Campinell engendered fierce loyalty in his team, including protégés like Carol Hamilton, now group president of acquisitions; David Greenberg, who today heads up the Professional Products Division, and Karen Fondu, who retired as president of L’Oréal Paris USA in 2016.

“Everyone talks about his personality, but it’s important to know he was the major foundation of building the L’Oréal Paris brand,” Hamilton told WWD at the time of Campinell’s retirement. “It was a niche brand and now it’s the number-one beauty brand in the world.”

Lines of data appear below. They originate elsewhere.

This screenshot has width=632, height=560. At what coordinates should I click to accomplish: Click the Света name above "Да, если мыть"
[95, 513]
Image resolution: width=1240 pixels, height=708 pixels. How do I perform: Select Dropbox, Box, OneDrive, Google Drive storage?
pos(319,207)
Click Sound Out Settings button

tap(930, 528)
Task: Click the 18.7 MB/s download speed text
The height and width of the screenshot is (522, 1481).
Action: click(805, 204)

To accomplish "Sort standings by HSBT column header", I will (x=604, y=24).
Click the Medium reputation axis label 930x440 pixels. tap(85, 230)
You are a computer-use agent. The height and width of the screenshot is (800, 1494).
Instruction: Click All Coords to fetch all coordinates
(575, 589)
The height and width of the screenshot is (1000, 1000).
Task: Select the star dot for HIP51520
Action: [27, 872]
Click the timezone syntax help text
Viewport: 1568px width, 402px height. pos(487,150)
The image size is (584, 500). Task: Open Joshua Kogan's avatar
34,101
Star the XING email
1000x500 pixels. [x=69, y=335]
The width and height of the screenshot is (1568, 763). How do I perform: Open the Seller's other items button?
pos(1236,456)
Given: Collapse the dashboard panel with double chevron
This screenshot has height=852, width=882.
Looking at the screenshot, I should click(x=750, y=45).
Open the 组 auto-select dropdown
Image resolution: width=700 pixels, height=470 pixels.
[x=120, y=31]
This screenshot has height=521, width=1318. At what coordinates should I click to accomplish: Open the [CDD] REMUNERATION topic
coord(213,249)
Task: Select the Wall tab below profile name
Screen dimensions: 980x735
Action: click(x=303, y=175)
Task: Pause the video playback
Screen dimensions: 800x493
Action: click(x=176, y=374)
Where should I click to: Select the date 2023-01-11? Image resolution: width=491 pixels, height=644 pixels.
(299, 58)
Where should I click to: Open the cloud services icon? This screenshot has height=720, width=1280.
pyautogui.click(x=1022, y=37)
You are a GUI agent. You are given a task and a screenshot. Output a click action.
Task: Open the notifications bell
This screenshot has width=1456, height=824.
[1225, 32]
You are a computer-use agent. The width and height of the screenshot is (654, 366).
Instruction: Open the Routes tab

Prior to joining L’Oréal in 1986, Campinell worked at Colgate Palmolive Co. and Chesebrough Ponds. He also at one point started his own beauty brand, Vallee du Loire, a hair-care line of shampoos and conditioners.

He is survived by his wife, Mary; daughter, Melissa Frey; two sons, Eric and Mark, and 10 grandchildren. A service celebrating Campinell’s life will be held in the fall.